La France reste ce qu’elle était déjà avant la crise : une démocratie perfectible, classée seulement 23ème sur 165 pays, selon l’indice de démocratie fondé sur 60 critères, publié tous les ans par le groupe britannique The economist. Cependant une « dérive autoritaire » est indéniable, rendue possible par notre régime de « monarchie élective » qui, tous les cinq ans, donne des pouvoirs exorbitants à un seul homme, réduisant ainsi l’entièreté de la vie politique à l’élection présidentielle. Dans un contexte de déliquescence politique et sociale, la question cruciale est dorénavant la potentialité dictatoriale de la Vème République.
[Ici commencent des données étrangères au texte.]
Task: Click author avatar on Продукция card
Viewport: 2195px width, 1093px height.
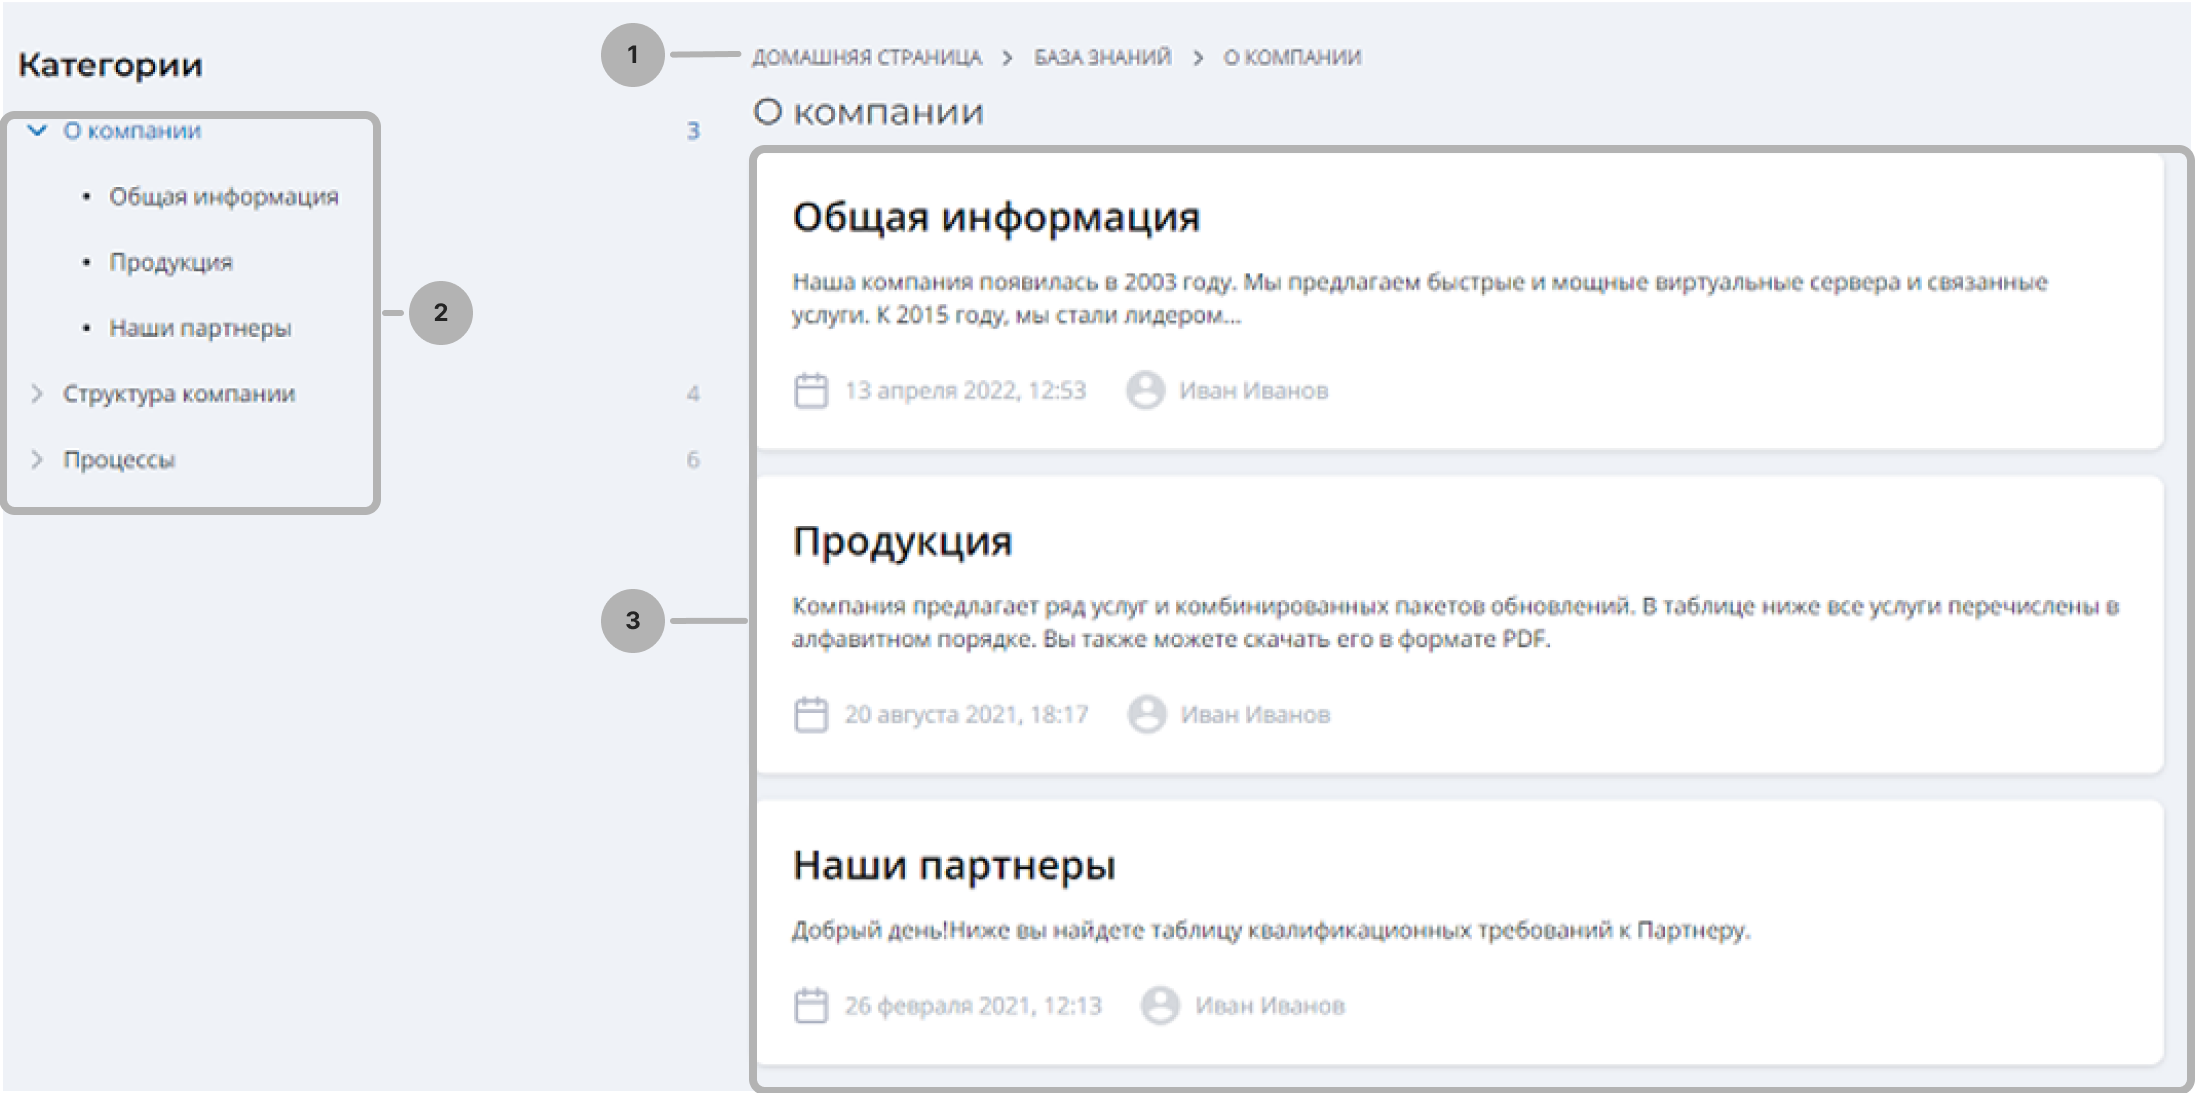Action: [1146, 714]
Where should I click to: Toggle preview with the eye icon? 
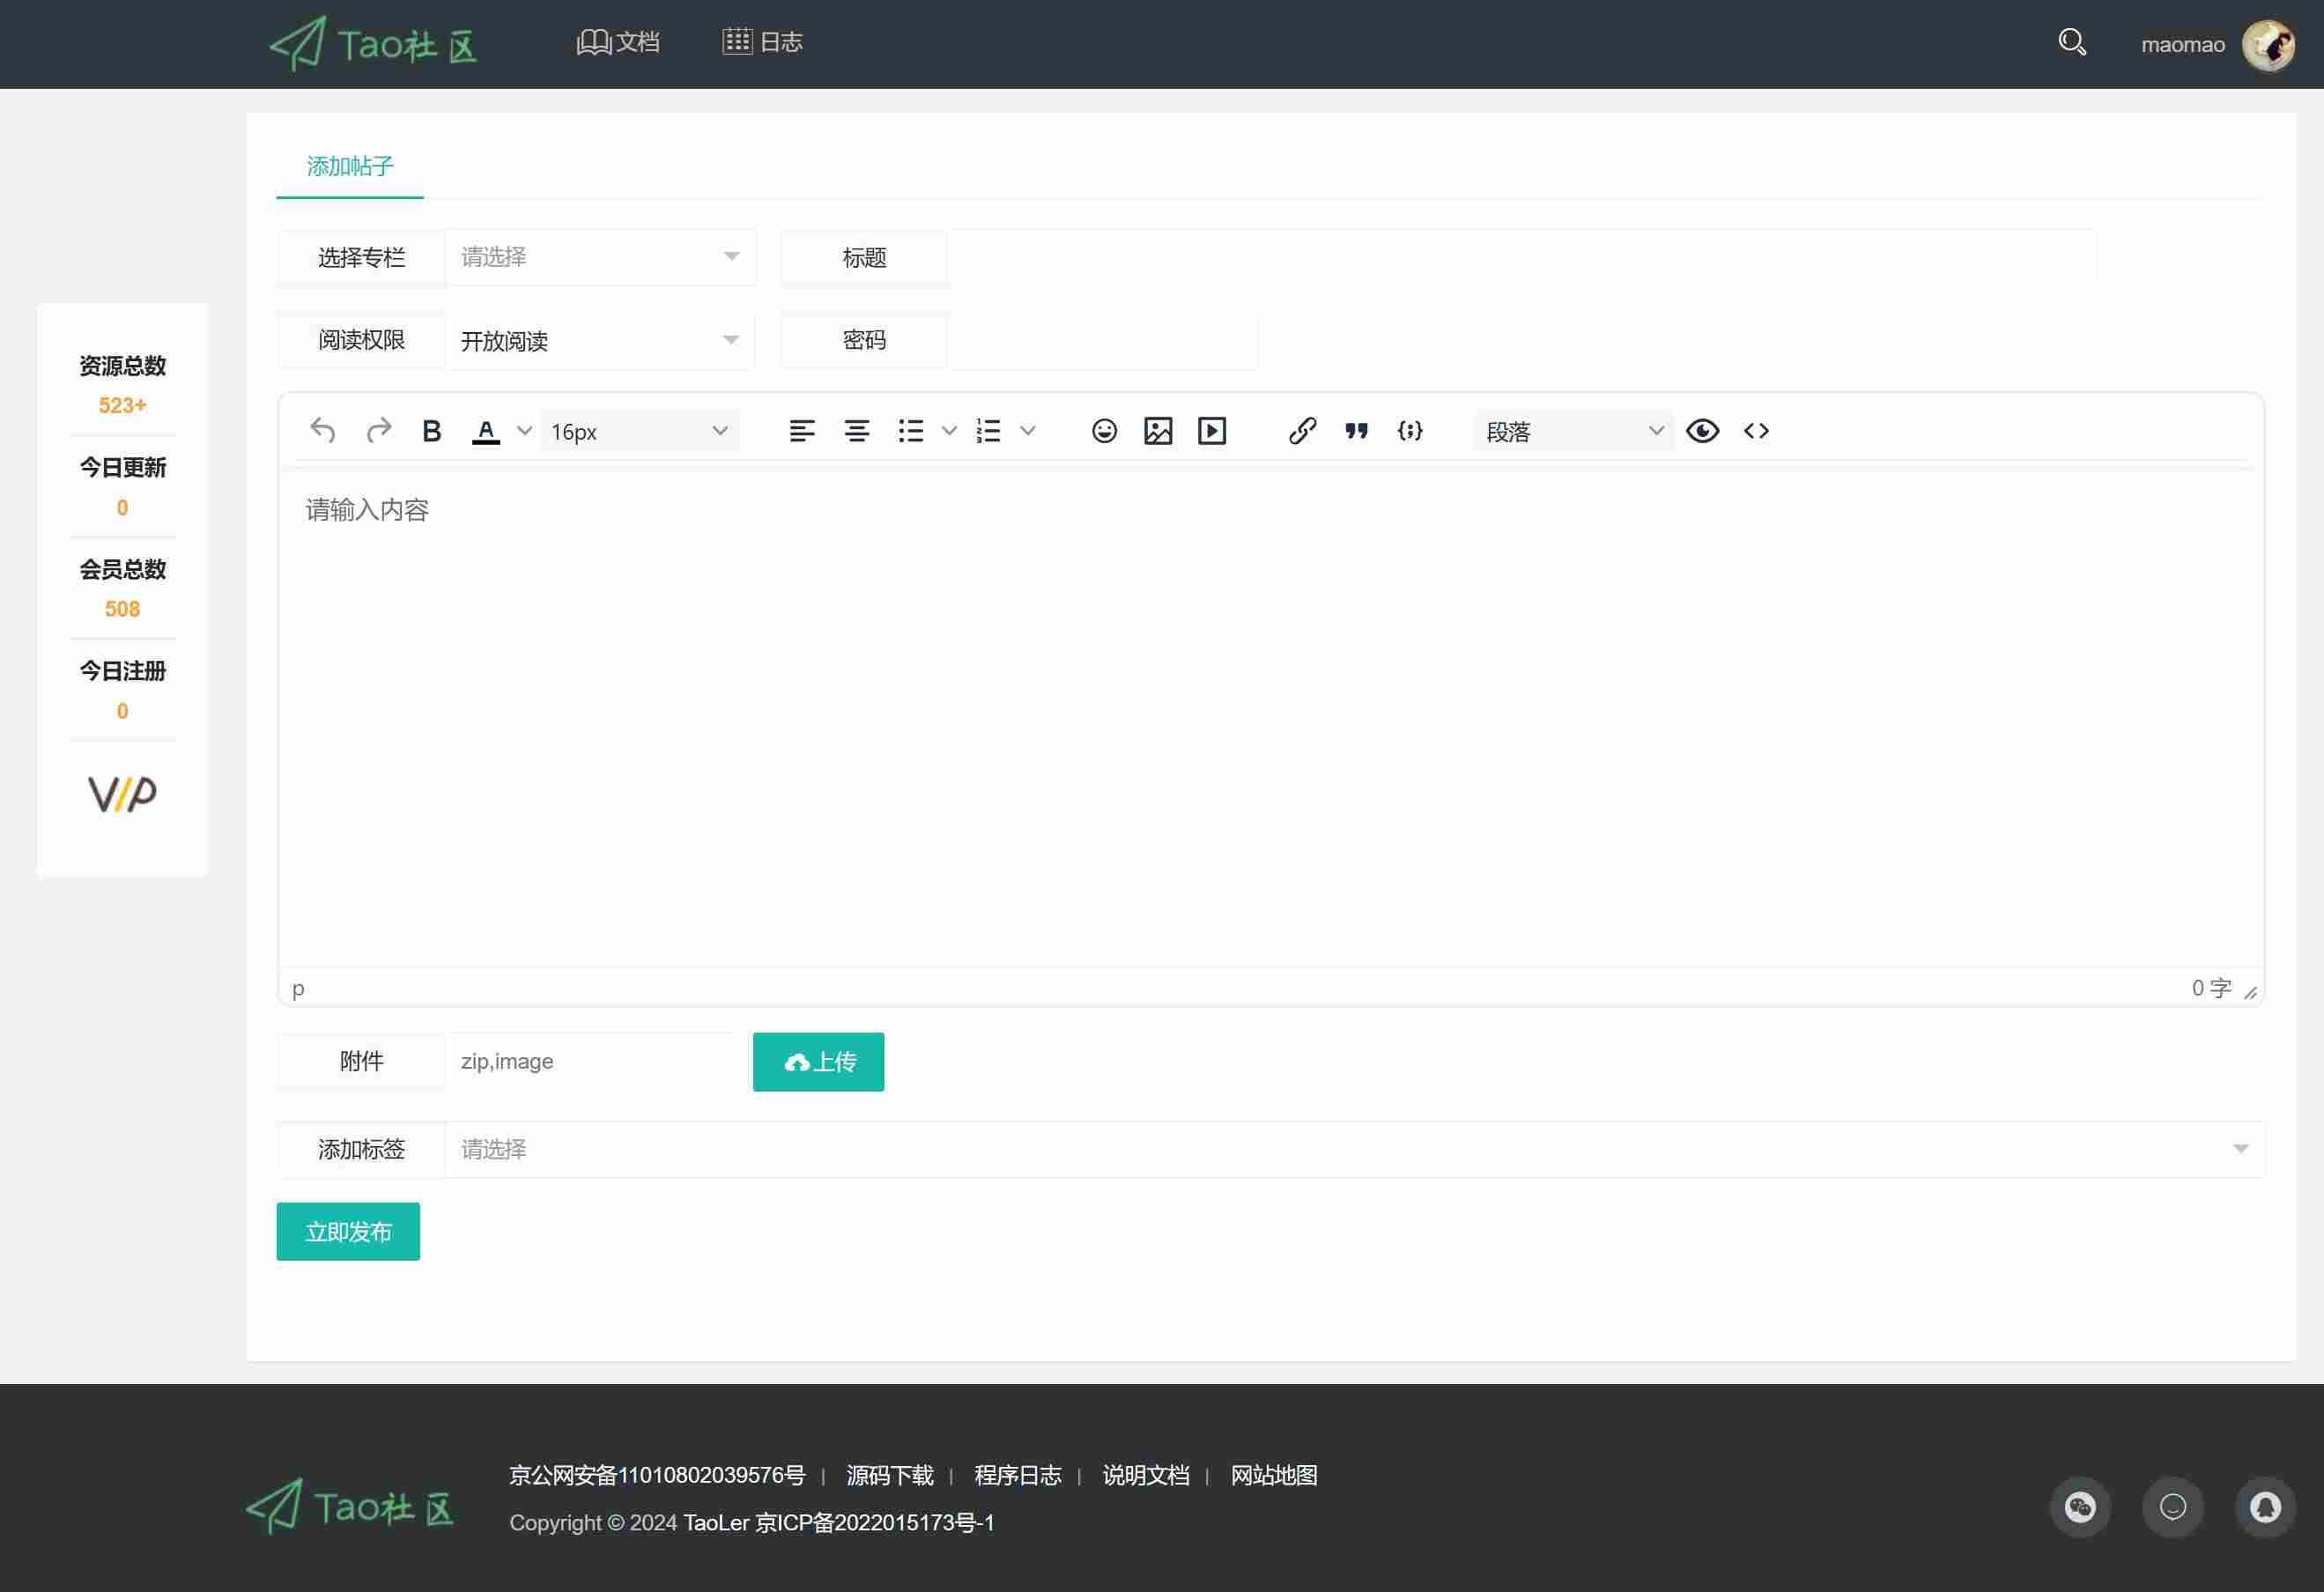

D’après les indices internationaux, la démocratie est en net recul partout dans le monde, et en France les enquêtes révèlent un niveau record de défiance envers les élections et « les élites politiques ». Ce contexte, inédit depuis le début de la Vème république, constitue le terreau idéal pour l’arrivée d’une figure incarnant « le rétablissement de l’ordre », thème éternel de l’arrivée des dictateurs par la voie des urnes. Si dans la foulée cette figure obtenait une majorité au parlement, quels seraient les garde-fous contre une dérive dictatoriale ?

-       Une police surarmée, majoritairement d’extrême droite ?

-       Un Parlement réduit au rôle de chambre d’enregistrement ?

-       Un conseil constitutionnel dont la pusillanimité est dorénavant manifeste ?

-       Des médias mainstream aux mains d’« oligarques » à la française, et un service public de l’audiovisuel privé du seul moyen de son indépendance, la redevance ?

Qui pourrait garantir que ce scénario catastrophe est impossible ? Nous regretterions amèrement de ne pas avoir agi avant, pour promouvoir une réforme constitutionnelle visant à désamorcer le potentiel dictatorial de notre république. Nous avons quatre ans...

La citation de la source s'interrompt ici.